TASK OBJECTIVE
Of the records that follow, copy only the lines from the line containing "Given: Open the three-dot" to the line containing "This screenshot has width=903, height=611.", both included, exactly as written.
━━ DATASET EXCERPTS
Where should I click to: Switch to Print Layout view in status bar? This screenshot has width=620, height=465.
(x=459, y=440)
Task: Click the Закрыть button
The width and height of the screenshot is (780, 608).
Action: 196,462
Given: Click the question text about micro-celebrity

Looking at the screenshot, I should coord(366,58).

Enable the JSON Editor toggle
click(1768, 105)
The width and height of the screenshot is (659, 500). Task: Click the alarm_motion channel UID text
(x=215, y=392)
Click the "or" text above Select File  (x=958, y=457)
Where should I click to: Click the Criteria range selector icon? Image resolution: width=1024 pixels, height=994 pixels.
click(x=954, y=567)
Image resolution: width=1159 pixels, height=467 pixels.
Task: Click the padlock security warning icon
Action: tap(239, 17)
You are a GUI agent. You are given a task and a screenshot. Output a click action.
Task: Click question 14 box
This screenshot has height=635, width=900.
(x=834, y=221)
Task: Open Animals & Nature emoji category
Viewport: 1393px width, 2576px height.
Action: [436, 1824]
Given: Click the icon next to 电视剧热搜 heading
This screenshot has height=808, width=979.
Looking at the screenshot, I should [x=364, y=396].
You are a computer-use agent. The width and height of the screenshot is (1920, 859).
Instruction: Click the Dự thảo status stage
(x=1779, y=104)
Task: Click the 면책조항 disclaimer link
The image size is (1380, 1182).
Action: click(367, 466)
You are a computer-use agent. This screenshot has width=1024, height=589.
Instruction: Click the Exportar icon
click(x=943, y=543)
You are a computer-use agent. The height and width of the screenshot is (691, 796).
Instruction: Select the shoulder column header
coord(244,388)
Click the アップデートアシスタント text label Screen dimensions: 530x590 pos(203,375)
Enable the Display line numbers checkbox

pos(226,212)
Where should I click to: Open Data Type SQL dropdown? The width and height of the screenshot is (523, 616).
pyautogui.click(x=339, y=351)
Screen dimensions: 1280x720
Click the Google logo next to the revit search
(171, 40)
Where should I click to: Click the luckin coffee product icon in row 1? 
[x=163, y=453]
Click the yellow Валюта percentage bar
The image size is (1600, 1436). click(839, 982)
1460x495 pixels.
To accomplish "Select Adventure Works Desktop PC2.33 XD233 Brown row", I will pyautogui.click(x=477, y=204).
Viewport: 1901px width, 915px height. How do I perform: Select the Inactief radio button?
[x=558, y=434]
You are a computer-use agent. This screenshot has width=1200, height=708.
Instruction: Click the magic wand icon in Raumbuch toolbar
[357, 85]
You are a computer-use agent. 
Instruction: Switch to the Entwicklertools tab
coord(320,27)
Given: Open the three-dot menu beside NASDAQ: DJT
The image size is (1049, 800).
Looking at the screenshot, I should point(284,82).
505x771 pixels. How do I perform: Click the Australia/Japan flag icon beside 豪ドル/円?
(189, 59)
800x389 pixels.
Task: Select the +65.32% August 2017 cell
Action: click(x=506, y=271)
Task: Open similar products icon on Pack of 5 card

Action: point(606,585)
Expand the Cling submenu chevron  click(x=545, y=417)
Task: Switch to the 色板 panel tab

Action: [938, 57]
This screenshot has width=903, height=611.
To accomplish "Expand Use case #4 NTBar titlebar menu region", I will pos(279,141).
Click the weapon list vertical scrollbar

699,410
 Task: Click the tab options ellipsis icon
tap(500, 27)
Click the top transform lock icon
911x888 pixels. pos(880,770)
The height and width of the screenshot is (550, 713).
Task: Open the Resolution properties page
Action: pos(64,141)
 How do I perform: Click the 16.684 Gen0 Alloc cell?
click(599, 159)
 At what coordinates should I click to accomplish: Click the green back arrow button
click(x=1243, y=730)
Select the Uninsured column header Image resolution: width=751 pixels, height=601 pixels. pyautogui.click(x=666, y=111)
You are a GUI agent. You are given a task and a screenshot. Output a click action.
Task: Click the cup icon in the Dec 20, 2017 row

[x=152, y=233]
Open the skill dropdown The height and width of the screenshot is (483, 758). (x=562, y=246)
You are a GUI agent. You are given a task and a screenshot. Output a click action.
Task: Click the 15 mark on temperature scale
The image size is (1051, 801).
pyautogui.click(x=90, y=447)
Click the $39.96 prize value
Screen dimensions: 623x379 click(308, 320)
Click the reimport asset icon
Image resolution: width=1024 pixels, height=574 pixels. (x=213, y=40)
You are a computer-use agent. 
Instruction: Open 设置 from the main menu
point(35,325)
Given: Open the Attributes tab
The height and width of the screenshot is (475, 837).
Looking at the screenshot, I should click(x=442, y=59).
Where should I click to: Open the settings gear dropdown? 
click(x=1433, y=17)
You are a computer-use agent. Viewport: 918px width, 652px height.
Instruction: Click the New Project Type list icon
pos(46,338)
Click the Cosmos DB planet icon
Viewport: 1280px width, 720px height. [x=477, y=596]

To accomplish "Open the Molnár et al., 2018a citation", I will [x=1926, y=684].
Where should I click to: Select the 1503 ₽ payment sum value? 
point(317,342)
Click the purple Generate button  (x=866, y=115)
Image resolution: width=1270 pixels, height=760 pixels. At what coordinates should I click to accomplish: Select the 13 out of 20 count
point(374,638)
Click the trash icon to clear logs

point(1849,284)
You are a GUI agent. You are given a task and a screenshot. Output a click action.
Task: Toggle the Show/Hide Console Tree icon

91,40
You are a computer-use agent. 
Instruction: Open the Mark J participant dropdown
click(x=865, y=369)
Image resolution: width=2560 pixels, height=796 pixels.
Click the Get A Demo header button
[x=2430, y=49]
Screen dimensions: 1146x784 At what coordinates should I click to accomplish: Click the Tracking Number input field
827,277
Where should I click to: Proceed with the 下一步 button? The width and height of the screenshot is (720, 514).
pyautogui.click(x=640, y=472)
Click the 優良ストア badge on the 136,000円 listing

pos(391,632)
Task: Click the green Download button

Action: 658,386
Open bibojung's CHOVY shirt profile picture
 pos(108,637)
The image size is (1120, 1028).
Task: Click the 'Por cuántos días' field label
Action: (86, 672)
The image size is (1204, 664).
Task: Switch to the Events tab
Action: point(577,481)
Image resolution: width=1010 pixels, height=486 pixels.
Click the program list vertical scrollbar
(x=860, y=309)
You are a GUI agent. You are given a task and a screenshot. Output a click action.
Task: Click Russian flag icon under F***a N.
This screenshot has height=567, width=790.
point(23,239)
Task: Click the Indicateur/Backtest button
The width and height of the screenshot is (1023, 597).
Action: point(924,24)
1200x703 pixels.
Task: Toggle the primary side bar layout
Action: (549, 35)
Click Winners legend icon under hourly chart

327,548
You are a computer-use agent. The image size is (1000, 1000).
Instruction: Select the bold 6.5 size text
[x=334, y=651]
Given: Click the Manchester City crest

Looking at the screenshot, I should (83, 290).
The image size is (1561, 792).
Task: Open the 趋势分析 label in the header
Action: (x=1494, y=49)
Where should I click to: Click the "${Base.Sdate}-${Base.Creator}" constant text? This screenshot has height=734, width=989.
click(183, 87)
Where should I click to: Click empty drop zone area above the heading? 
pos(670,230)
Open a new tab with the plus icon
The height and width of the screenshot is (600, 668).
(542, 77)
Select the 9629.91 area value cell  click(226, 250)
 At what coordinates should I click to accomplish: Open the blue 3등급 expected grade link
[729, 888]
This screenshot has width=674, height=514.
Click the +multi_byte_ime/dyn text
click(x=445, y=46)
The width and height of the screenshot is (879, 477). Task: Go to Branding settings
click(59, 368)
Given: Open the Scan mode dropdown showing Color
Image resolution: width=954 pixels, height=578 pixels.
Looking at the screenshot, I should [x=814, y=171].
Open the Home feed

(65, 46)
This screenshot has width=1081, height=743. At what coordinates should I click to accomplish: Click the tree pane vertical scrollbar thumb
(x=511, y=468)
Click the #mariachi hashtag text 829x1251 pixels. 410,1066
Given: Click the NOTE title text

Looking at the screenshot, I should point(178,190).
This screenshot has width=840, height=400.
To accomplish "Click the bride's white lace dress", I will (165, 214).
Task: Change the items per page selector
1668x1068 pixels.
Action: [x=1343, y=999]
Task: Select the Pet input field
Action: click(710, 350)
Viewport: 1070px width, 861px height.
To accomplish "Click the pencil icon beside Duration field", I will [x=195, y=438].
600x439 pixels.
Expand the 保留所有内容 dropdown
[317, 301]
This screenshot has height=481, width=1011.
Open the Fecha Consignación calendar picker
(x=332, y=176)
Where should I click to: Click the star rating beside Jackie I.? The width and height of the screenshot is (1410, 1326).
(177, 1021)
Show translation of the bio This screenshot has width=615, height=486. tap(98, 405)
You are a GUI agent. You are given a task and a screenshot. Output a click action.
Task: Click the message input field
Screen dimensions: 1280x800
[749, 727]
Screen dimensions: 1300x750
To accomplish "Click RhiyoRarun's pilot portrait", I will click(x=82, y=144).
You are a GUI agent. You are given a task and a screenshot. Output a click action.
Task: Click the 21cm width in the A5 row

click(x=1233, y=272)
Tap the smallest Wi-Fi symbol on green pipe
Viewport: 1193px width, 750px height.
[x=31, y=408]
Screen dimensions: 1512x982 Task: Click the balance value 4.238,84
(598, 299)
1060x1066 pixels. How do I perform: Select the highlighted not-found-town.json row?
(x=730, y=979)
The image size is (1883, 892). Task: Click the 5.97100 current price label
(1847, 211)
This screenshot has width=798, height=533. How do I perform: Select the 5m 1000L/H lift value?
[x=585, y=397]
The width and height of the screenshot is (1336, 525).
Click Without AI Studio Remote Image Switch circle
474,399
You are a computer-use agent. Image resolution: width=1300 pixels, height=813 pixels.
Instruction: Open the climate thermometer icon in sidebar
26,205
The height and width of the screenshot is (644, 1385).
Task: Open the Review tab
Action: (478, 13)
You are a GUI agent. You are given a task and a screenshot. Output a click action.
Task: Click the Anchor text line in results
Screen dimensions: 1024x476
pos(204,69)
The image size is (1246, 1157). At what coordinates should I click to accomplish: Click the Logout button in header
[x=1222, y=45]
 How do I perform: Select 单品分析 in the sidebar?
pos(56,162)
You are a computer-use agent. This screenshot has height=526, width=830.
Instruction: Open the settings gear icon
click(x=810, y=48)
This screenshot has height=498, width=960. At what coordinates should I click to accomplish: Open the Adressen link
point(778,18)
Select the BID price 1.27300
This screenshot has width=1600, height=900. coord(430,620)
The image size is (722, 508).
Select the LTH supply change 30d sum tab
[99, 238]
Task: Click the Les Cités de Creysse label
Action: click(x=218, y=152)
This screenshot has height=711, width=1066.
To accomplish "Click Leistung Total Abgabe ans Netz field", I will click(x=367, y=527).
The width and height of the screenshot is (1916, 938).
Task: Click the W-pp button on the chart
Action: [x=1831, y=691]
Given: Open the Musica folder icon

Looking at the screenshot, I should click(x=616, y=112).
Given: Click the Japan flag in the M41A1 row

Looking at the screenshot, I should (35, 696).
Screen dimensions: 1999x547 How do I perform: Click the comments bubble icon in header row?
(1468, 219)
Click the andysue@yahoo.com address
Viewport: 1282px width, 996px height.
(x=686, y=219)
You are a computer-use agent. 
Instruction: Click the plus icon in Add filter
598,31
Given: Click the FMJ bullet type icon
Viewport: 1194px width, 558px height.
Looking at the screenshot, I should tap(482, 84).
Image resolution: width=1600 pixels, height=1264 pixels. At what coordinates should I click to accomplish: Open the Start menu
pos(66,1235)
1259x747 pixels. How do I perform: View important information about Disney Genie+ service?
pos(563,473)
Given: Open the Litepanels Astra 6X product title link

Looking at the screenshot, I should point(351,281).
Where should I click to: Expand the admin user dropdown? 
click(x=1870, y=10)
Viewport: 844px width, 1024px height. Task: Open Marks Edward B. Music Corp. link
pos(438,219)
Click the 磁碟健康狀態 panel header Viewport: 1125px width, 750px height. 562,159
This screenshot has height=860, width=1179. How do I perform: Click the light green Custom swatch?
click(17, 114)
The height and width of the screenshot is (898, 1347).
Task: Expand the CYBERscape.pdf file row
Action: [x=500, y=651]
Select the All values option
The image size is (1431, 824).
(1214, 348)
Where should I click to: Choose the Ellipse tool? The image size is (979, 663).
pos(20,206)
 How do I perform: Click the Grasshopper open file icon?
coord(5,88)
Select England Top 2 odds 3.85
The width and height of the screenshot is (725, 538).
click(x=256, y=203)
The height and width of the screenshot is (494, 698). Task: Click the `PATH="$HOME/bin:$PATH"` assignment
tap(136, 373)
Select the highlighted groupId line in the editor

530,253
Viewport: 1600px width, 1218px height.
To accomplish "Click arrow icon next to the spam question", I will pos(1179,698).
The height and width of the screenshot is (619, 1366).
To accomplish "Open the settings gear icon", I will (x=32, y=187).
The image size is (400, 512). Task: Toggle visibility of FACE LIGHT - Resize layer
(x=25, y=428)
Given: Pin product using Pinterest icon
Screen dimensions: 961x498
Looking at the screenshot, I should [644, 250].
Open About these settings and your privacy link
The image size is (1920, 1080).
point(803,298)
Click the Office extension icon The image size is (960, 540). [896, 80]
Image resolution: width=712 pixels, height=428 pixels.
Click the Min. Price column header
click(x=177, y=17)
━━━━
RESULT OF THE TASK
Given: Open the three-dot menu beside NASDAQ: DJT
The image size is (1049, 800).
Looking at the screenshot, I should point(284,82).
505x771 pixels. How do I perform: Click the Australia/Japan flag icon beside 豪ドル/円?
(189, 59)
800x389 pixels.
Task: Select the +65.32% August 2017 cell
Action: click(x=506, y=271)
Task: Open similar products icon on Pack of 5 card

Action: point(606,585)
Expand the Cling submenu chevron  click(x=545, y=417)
Task: Switch to the 色板 panel tab

Action: [938, 57]
This screenshot has width=903, height=611.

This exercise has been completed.